___ TEXT PASSAGE

FE Alpha Manager Mark Martin explains why he is cautious on housebuilders and the property market in general at the moment, despite its increasing popularity and its outperformance over recent years.

By Lauren Mason,

Reporter, FE Trustnet

Investors should be cautious on having exposure to UK property-related stocks at the moment despite their stellar returns over recent years, according to Mark Martin (pictured below).

The FE Alpha Manager, who runs the Neptune UK Mid Cap and Neptune UK Opportunities funds, warns that a combination of the impending EU referendum and the fact that the UK house price-to-income ratio has climbed ever higher since 2008 suggests that the housing market could be at risk of a correction soon.

Following their torrid performance during and immediately after the global financial crisis, UK housebuilding stocks have been some of the FTSE All Share’s main drivers over the past three years as the sector has benefitted from very low starting valuations, an improving economic backdrop and the need to build more homes.

Performance of indices over 3yrs

 

Source: FE Analytics

In an article published earlier this month, FE Alpha Manager Mark Slater told FE Trustnet that his significant exposure to housebuilders has hugely benefitted the performance of both his income and growth portfolios over the last year in spite of choppy market conditions.

“The house builders gave us a good performance last year. The biggest contribution [in our growth portfolio] was from Bellway which is our largest housebuilding investment and that was a 1.6 per cent contribution,” the manager said.

“We also own shares in Redrow, Barratt Developments, Bovis Homes Group and Galliford Try. As a whole, those companies gave us a 3.4 per cent contribution which is fairly significant.”

Despite this, Martin says that property prices are often highly correlated with retail sales and consumer confidence and, looking at these three factors together, he believes that a house price correction shouldn’t be ruled out of the equation at the moment.

“We’ve seen a really significant increase in consumer confidence just over the last couple of years largely driven by the recent ongoing real wage growth,” he said.

______

REQUEST A:
Reproduce the article on UK housebuilders from "Investors should be" up to and including "build more homes.", substituting "strong" for "stellar".
REQUEST B:
According to the article on UK housebuilders, which funds does Mark Martin run?
REQUEST C:
Extend the article on UK housebuilders and the property market, beginning after its final sentence.

___ DATA SHOWN

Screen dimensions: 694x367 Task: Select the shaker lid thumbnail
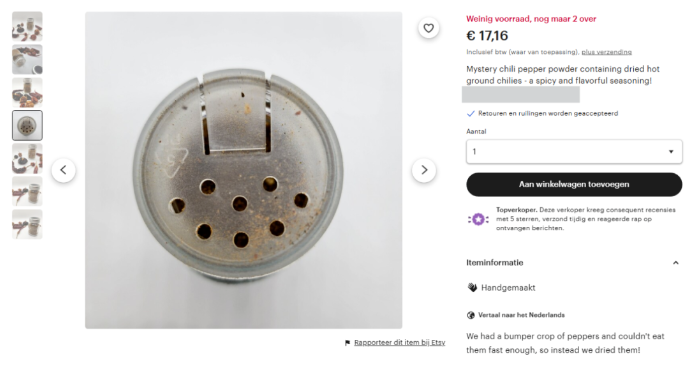tap(27, 126)
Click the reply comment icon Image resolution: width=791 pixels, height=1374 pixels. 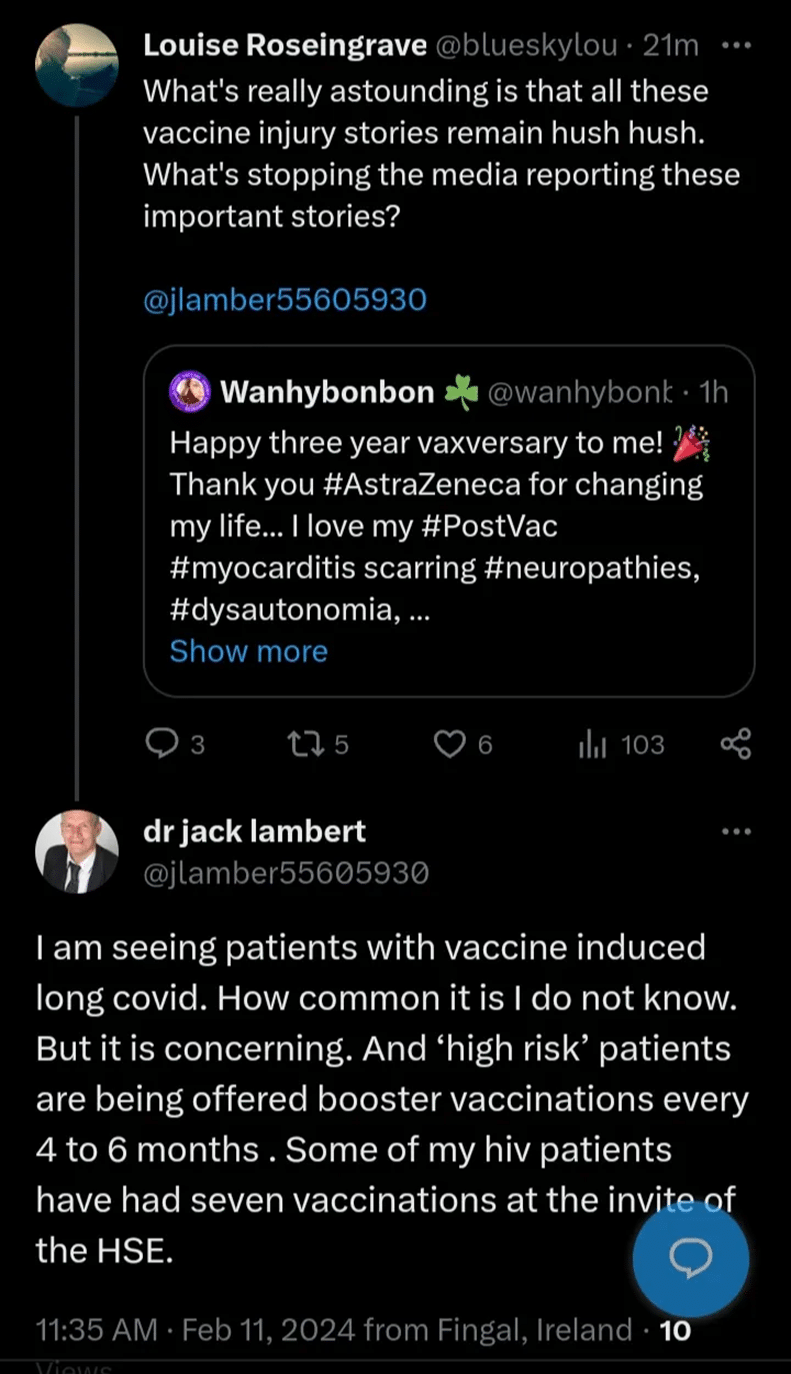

______

TASK ANSWER A:
Investors should be cautious on having exposure to UK property-related stocks at the moment despite their strong returns over recent years, according to Mark Martin (pictured below).

The FE Alpha Manager, who runs the Neptune UK Mid Cap and Neptune UK Opportunities funds, warns that a combination of the impending EU referendum and the fact that the UK house price-to-income ratio has climbed ever higher since 2008 suggests that the housing market could be at risk of a correction soon.

Following their torrid performance during and immediately after the global financial crisis, UK housebuilding stocks have been some of the FTSE All Share’s main drivers over the past three years as the sector has benefitted from very low starting valuations, an improving economic backdrop and the need to build more homes.

TASK ANSWER B:
The Neptune UK Mid Cap and Neptune UK Opportunities funds.

TASK ANSWER C:
“There are some reasons in my view to be a little bit cautious about the outlook for retail sales and potentially the housing market. I’m obviously aware that many people have tried to call the top of the housing market in the UK for many years and it’s a dangerous thing to do, but equally it’s very dangerous to assume that house prices are going to continue to rise as quickly as they have done in the indefinite future.”

Having calculated the house price-to-income ratios of the UK as well as other major developed markets such as Canada, the US and Europe since the turn of the millennium, the manager points out that the UK’s ratio of approximately six times is elevated compared to both its long-term average and its peers.

He says that this hefty increase isn’t necessarily sustainable and investors should therefore approach the sector with caution.

“Clearly with things like Brexit around the corner, there is a possible catalyst for some kind of correction in house prices. It’s not something we’re forecasting necessarily or anticipating, it’s just something we’re asking that, in terms of exposure for this fund, do we want to be overweight housing exposure, retail exposure and house builders? We feel that with this kind of dynamic in place, probably not,” Martin continued.

Housebuilders in particular have proven to be a popular area of the UK market given the undersupply of housing and the continuing rise of property valuations.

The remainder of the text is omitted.